Speaking on CBS' "Face the Nation" on Sunday, Secretary of State John Kerry disputed both claims, calling them "not accurate."
A White House official said Wednesday that the United States does not recognize a "right to enrich," but President Obama does think the Iranian people "should have access to nuclear energy for peaceful purposes."
"However, the history of the Iranian nuclear program has raised serious and legitimate concerns in the international community as to whether Iran's enrichment program -- which it pursued in secret -- is truly for peaceful purposes," the official said.
The official said the short-term deal will provide a window to see if Iran can pursue a restricted and monitored civilian nuclear program, but: "The first step requires agreement on all aspects of the comprehensive solution. Nothing is agreed until everything is agreed."
Further, it remains unclear when the clock starts ticking on the deal. The arrangement is supposed to last for six months, giving the U.S., Iran and five other world powers time to try and reach a longer-term accord.
But State Department spokeswoman Jen Psaki, when asked Tuesday when that time period begins, could not say.
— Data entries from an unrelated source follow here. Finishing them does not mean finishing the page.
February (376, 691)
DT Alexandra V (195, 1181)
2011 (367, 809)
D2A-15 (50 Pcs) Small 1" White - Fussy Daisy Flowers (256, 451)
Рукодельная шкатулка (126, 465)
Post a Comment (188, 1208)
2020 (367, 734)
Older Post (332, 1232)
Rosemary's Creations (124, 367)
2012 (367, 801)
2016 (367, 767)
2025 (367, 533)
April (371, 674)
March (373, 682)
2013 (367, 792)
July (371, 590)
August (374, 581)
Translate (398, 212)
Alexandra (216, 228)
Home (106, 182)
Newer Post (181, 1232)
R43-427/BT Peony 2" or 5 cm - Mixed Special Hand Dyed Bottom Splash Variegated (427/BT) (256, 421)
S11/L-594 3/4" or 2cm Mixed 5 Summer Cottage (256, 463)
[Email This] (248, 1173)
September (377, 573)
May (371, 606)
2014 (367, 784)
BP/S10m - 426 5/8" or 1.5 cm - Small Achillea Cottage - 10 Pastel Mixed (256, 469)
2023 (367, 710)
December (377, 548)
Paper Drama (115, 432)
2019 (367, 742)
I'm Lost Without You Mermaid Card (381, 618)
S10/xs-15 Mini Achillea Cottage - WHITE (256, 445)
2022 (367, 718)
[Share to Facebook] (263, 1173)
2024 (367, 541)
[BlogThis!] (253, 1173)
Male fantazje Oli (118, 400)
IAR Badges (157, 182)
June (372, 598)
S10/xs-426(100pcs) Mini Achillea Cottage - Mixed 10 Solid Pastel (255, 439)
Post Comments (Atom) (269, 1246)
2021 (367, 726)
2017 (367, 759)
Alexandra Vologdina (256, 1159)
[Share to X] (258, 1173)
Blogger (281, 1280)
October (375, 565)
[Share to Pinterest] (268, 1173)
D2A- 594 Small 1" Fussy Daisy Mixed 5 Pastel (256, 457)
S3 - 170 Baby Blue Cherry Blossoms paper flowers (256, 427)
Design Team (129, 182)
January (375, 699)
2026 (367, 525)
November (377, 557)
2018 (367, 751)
"That's a good question," Psaki said. She said the "next step" is a series of "technical discussions at a working level so that we can essentially tee up the implementation of the agreement."
After that is done, the six-month window would start, but she said: "I don't have a specific timeline for you."
The deal calls for Iran to freeze parts of its nuclear program, including halting enrichment above 5 percent, and allows for billions in sanctions relief during this time period.
To an extent, the disagreements over the finer points of the deal likely reflect political posturing on both sides, as each tries to present the document as a win. While Obama downplayed the sanctions relief, describing it as reversible if Iran does not live up to the agreement, the Iranian government touted it.
In a series of tweets, Iranian President Hassan Rouhani said investment and economic activity will increase, and the "atmosphere has changed" thanks to the sanctions "freeze." He stressed that Iran seeks "peaceful development" of nuclear energy, and not a nuclear bomb, a claim the Israelis -- who have strongly opposed this agreement -- doubt.
Still, the fact that both sides cannot agree to some basic facts about their own agreement, and that the clock has not yet started, has raised questions.
According to The Washington Free Beacon, United Against a Nuclear Iran CEO Mark Wallace said that clock "should have started early Sunday morning."